Study: Why Loyal Customers Leave

Study: Why Loyal Customers Leave

When consumers leave a loyalty/rewards program, most (70 percent) cite the length of time it takes to build up points as the primary reason, according to a Maritz Poll commissioned by Maritz Loyalty Marketing. This figure jumps to 79 percent in the critical 18-24 age group.

“Marketers need to provide consumers with realistic and achievable goals,” said Gail Sneed, market development director at Maritz Loyalty Marketing. “Particularly with the crucial college-age demographic, it’s the chance to win or lose a lifelong customer.”

The Maritz Poll also found that customer defection resulted from other perceived problems with rewards programs, such as: “not being rewarded properly” (23 percent), “disliked the fee” (22 percent), “disliked the reward options” (20 percent), “program rules kept changing” (17 percent), “poor customer service” (16 percent) and “other programs seemed better” (18 percent).

High-income individuals ($125,000+) spend money and collect points at a faster rate, but they are particularly choosy and likely to comparison shop. More than a quarter (27 percent) of this demographic left a rewards program because “another company’s program seemed better” or they didn’t like the reward options.

Says Sneed, “The customer has to be able to believe that they can earn an appealing reward in a reasonable amount of time. Effective loyalty programs use analysis and modeling tools to ensure the right rewards are offered to the right customers and are achievable within a reasonable length of time.” She adds, “Programs that customize potential rewards based on the individual customer’s hobbies and interests hugely increase reward program satisfaction.”

The Maritz survey also revealed the importance of the Internet as a communication tool. When asked, most people prefer to be updated about their rewards programs through the Internet (58 percent), and some (nine percent) state that they have even stopped participating in a rewards program because they receive too much mail from the company. This trend is even more common among customers in the 18-24 age group: 65 percent say they prefer communication about rewards programs via the Internet and 13 percent have stopped participating in a rewards program because they received too much mail from the company.

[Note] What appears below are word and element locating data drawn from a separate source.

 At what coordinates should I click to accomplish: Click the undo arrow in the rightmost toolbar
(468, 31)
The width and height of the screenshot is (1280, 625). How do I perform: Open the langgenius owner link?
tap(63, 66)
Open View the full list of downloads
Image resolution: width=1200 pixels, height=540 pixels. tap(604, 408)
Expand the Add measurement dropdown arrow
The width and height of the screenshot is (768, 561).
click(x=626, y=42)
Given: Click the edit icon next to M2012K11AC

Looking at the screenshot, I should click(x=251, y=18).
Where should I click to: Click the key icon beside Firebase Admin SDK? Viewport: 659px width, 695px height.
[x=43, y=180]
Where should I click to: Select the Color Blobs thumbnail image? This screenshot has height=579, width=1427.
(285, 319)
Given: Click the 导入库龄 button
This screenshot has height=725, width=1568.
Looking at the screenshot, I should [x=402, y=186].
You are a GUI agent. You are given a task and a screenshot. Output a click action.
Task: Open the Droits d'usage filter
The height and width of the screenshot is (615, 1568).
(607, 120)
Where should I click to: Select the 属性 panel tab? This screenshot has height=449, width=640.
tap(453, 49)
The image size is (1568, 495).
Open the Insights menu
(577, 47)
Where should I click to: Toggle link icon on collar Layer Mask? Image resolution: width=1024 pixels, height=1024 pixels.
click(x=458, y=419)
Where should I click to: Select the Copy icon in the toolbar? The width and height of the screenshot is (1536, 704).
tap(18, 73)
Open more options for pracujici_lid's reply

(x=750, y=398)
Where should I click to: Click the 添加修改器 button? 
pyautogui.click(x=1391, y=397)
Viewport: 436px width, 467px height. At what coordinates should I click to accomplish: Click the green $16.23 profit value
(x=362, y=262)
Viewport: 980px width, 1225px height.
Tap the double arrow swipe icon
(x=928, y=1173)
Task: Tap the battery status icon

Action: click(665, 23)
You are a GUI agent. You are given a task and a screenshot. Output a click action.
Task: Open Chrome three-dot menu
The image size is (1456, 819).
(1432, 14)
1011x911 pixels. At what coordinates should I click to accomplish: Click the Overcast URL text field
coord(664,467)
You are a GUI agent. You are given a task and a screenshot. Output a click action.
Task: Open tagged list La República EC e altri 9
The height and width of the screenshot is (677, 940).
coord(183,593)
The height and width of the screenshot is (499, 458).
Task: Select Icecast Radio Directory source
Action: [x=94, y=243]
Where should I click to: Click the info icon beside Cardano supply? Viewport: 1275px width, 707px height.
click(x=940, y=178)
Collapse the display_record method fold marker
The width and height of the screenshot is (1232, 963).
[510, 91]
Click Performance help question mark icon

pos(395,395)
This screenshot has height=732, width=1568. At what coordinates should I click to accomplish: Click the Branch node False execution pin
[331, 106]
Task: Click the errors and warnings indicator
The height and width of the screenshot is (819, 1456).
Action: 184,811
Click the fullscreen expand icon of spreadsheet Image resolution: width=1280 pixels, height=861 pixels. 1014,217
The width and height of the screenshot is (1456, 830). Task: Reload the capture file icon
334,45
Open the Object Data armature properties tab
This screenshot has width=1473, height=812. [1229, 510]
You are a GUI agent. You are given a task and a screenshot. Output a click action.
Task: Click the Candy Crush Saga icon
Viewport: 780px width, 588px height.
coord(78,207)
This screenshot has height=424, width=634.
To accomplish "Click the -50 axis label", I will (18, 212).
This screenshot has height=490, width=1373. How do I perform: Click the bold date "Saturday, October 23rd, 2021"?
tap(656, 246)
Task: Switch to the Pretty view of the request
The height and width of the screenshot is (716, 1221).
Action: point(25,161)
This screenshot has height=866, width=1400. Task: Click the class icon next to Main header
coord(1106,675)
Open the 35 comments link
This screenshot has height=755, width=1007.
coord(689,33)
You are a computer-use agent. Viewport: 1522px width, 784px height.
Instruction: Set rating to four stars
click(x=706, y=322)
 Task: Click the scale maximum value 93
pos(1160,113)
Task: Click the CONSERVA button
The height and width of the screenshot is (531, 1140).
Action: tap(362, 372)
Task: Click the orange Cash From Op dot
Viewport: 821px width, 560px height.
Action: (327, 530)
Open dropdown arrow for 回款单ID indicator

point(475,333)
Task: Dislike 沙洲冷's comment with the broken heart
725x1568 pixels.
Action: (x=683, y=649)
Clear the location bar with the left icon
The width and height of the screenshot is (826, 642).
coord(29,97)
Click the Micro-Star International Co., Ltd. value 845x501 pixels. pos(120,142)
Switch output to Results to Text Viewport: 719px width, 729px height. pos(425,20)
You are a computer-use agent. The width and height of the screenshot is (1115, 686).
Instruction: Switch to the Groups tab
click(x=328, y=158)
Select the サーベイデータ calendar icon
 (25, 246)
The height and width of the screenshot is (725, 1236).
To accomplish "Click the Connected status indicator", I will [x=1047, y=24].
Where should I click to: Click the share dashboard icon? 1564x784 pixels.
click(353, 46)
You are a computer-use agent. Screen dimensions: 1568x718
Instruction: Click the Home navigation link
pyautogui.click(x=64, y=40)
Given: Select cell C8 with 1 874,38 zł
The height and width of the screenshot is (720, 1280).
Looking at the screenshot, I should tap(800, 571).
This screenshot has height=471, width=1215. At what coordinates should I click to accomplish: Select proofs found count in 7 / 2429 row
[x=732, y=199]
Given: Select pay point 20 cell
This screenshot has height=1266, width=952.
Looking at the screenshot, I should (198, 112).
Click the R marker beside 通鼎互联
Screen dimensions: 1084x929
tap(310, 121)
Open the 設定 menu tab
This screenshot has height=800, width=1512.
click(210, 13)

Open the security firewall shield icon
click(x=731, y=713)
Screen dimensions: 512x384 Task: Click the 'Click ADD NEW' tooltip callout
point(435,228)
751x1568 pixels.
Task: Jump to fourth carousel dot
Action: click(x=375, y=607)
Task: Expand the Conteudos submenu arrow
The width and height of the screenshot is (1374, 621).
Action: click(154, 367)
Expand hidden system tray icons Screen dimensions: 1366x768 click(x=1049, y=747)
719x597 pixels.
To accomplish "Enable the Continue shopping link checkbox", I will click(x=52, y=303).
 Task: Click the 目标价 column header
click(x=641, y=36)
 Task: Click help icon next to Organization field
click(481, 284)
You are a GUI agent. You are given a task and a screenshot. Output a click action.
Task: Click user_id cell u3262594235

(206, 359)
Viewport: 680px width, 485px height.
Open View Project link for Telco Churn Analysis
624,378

“A robust loyalty program will include a link on the company’s Web site where customers can immediately access their reward points, easily determine required point values, and redeem points with the click of a mouse,” said Sneed.

The survey was conducted earlier this year to gauge attitudes and behaviors related to rewards/loyalty programs for retailers, hotels, airlines, credit cards and restaurants. The data is based on 1,047 interviews with randomly selected adult participants in an online panel.

Total group comparisons have a confidence interval of +/- three percent.